BEGIN TASK MATERIAL
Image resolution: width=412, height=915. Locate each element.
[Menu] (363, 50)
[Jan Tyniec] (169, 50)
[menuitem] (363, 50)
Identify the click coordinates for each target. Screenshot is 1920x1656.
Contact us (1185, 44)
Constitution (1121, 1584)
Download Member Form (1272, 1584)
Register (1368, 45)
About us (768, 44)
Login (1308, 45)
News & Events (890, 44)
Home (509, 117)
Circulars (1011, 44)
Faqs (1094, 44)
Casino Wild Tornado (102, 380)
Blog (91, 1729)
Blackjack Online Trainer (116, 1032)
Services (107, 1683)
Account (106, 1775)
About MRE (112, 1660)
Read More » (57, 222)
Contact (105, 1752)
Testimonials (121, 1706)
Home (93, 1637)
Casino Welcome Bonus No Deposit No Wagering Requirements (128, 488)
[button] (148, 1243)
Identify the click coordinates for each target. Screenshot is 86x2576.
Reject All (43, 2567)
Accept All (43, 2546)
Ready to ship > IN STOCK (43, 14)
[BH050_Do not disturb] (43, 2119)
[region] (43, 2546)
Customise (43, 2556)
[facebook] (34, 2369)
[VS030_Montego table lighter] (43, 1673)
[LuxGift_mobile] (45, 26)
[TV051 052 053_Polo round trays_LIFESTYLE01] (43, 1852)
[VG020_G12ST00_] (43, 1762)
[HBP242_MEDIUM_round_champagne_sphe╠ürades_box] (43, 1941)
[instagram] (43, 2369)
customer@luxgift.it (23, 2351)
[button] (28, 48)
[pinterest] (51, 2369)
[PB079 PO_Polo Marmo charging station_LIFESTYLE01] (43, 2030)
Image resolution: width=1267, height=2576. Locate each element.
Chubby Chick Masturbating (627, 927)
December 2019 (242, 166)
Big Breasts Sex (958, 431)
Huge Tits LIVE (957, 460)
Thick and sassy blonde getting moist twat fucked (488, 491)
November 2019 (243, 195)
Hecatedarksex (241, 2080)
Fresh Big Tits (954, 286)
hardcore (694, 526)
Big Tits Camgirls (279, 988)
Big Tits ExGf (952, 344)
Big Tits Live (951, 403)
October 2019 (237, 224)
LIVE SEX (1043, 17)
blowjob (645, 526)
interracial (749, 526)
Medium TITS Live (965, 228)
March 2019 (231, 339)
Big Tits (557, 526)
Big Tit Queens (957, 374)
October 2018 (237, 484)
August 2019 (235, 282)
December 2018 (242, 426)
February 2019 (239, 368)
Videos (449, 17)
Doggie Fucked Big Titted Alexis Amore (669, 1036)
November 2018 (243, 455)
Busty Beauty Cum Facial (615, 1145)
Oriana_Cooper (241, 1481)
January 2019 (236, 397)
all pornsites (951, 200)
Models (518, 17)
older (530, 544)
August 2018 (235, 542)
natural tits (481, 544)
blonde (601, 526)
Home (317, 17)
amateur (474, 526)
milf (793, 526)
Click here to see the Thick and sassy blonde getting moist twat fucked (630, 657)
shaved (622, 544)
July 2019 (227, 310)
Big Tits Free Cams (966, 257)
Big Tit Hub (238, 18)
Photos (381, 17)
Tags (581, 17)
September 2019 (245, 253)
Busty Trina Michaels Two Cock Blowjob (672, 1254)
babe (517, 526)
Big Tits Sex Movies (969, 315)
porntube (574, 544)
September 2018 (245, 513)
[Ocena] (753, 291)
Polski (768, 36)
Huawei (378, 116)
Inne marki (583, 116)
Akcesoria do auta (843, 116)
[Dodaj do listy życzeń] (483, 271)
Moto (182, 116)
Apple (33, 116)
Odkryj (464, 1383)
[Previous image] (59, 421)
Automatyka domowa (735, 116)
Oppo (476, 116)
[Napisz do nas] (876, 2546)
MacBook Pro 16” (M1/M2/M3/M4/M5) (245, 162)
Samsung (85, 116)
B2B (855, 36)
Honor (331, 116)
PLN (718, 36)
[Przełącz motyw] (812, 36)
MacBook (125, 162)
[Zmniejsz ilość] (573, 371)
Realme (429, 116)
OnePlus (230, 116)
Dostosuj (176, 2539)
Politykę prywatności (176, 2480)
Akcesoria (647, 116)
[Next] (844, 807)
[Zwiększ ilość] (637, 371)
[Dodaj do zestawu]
END TASK MATERIAL
_WHAT TO DO_
Reproduce the entries above exactly.

_ANSWER FOR THE TASK_
Image resolution: width=412, height=915. Locate each element.
[Menu] (363, 50)
[Jan Tyniec] (169, 50)
[menuitem] (363, 50)
Identify the click coordinates for each target. Screenshot is 1920x1656.
Contact us (1185, 44)
Constitution (1121, 1584)
Download Member Form (1272, 1584)
Register (1368, 45)
About us (768, 44)
Login (1308, 45)
News & Events (890, 44)
Home (509, 117)
Circulars (1011, 44)
Faqs (1094, 44)
Casino Wild Tornado (102, 380)
Blog (91, 1729)
Blackjack Online Trainer (116, 1032)
Services (107, 1683)
Account (106, 1775)
About MRE (112, 1660)
Read More » (57, 222)
Contact (105, 1752)
Testimonials (121, 1706)
Home (93, 1637)
Casino Welcome Bonus No Deposit No Wagering Requirements (128, 488)
[button] (148, 1243)
Identify the click coordinates for each target. Screenshot is 86x2576.
Reject All (43, 2567)
Accept All (43, 2546)
Ready to ship > IN STOCK (43, 14)
[BH050_Do not disturb] (43, 2119)
[region] (43, 2546)
Customise (43, 2556)
[facebook] (34, 2369)
[VS030_Montego table lighter] (43, 1673)
[LuxGift_mobile] (45, 26)
[TV051 052 053_Polo round trays_LIFESTYLE01] (43, 1852)
[VG020_G12ST00_] (43, 1762)
[HBP242_MEDIUM_round_champagne_sphe╠ürades_box] (43, 1941)
[instagram] (43, 2369)
customer@luxgift.it (23, 2351)
[button] (28, 48)
[pinterest] (51, 2369)
[PB079 PO_Polo Marmo charging station_LIFESTYLE01] (43, 2030)
Image resolution: width=1267, height=2576. Locate each element.
Chubby Chick Masturbating (627, 927)
December 2019 (242, 166)
Big Breasts Sex (958, 431)
Huge Tits LIVE (957, 460)
Thick and sassy blonde getting moist twat fucked (488, 491)
November 2019 (243, 195)
Hecatedarksex (241, 2080)
Fresh Big Tits (954, 286)
hardcore (694, 526)
Big Tits Camgirls (279, 988)
Big Tits ExGf (952, 344)
Big Tits Live (951, 403)
October 2019 (237, 224)
LIVE SEX (1043, 17)
blowjob (645, 526)
interracial (749, 526)
Medium TITS Live (965, 228)
March 2019 (231, 339)
Big Tits (557, 526)
Big Tit Queens (957, 374)
October 2018 (237, 484)
August 2019 (235, 282)
December 2018 (242, 426)
February 2019 (239, 368)
Videos (449, 17)
Doggie Fucked Big Titted Alexis Amore (669, 1036)
November 2018 (243, 455)
Busty Beauty Cum Facial (615, 1145)
Oriana_Cooper (241, 1481)
January 2019 (236, 397)
all pornsites (951, 200)
Models (518, 17)
older (530, 544)
August 2018 (235, 542)
natural tits (481, 544)
blonde (601, 526)
Home (317, 17)
amateur (474, 526)
milf (793, 526)
Click here to see the Thick and sassy blonde getting moist twat fucked (630, 657)
shaved (622, 544)
July 2019 (227, 310)
Big Tits Free Cams (966, 257)
Big Tit Hub (238, 18)
Photos (381, 17)
Tags (581, 17)
September 2019 (245, 253)
Busty Trina Michaels Two Cock Blowjob (672, 1254)
babe (517, 526)
Big Tits Sex Movies (969, 315)
porntube (574, 544)
September 2018 (245, 513)
[Ocena] (753, 291)
Polski (768, 36)
Huawei (378, 116)
Inne marki (583, 116)
Akcesoria do auta (843, 116)
[Dodaj do listy życzeń] (483, 271)
Moto (182, 116)
Apple (33, 116)
Odkryj (464, 1383)
[Previous image] (59, 421)
Automatyka domowa (735, 116)
Oppo (476, 116)
[Napisz do nas] (876, 2546)
MacBook Pro 16” (M1/M2/M3/M4/M5) (245, 162)
Samsung (85, 116)
B2B (855, 36)
Honor (331, 116)
PLN (718, 36)
[Przełącz motyw] (812, 36)
MacBook (125, 162)
[Zmniejsz ilość] (573, 371)
Realme (429, 116)
OnePlus (230, 116)
Dostosuj (176, 2539)
Politykę prywatności (176, 2480)
Akcesoria (647, 116)
[Next] (844, 807)
[Zwiększ ilość] (637, 371)
[Dodaj do zestawu]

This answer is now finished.